Thursday, February 16, 2006

Human (Un)Kindness




While trying to decide on my blog topic for this week, I came across this book review. Contact Wounds by Jonathan Kaplan is featured as the Read of the Week in this week’s Mail & Guardian. As someone who is unable to resist books or reviews thereof of any kind, I followed the temptation on this one, and am glad I did. Kaplan is a war surgeon who grew up in apartheid South Africa. According to the reviews, the book follows Kaplan’s journey from his early youth in a more subtle context of war – that of apartheid South Africa’s “burning injustices”, “police searches of non-whites, states of emergency, and gunshots in the night” – to war-ravaged Angola and Iraq. As one reviewer notes, “Jonathan Kaplan is a soldier in his own private war. Expatriate by choice from his home in South Africa, he wanders the world looking for other people’s wounds to stitch.”

My interest in this book stems from a close connection to my country’s history, the inhumane cruelty of people against people during apartheid, and my attempts to piece together the reality of those years from whatever sources I can. Kaplan’s distancing from the land of his birth, and “his inability to feel comfortable with the routine of everyday life, an urge to generate meaning and excitement by plunging into worthy causes, and the feeling that life is at its most elemental surrounded by death,” led him to places where human cruelty was even more acute. In his literary review of the book, John Sweeney writes, “Kaplan’s stories about the horror of Angola are so vivid that I found a couple of them hard to stomach. The narratives move to Iraq, and the chaotic mess created by an American superpower which is profoundly ignorant of the matters abroad…with an eyewitness account of how such a good cause as the removal of Saddam’s tyranny could have been so horribly bungled.”

The terrorist outrages in New York, Madrid and London have changed the stature of Kaplan’s own trade: he now teaches doctors in the big Western capitals about triage, and how to flick through multiple cases, sorting out who may live and who is going to die.” And yet there seems to be, inevitably, a narrative of goodness that emerges from the horror and the cruelty. In an interview with Kaplan, Paul Comstock asks him why his deep cynicism for governments does not extend to individuals, and what inspiring acts of humanity he has witnessed. Kaplan replies that he has been “struck by how people in the worst circumstances transcend human limitations and show a generosity of spirit more selfless than any god...(people) trying to save the children of people they have never met…digging graves for the bodies of unknown dead in order that they should be treated with appropriate respect…”

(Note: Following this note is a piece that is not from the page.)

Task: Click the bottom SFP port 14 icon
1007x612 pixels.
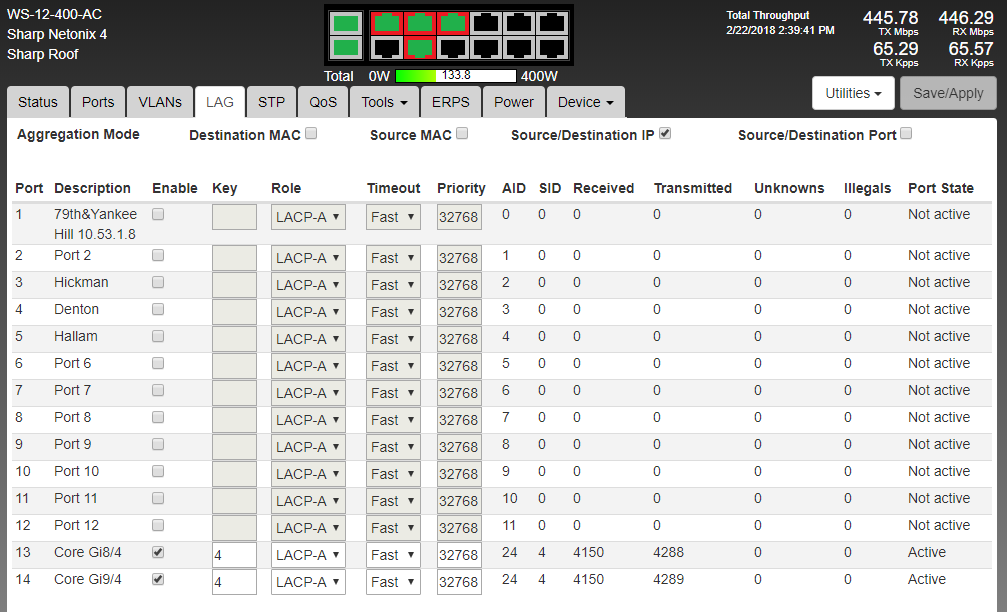Action: pyautogui.click(x=345, y=47)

This is a book for realists, graveyard comedians and armchair saw-bones. Maybe it will inspire someone to get out of their chair and follow in Kaplan’s intrepid and erratic footsteps.” I, for one, have already ordered my copy. And I have no doubt that reading it – and books like it – will continue to move me to look deeper into the lives of people whose experiences have been vastly, violently different to mine, and to treat every person who walks across my path with humanity and compassion.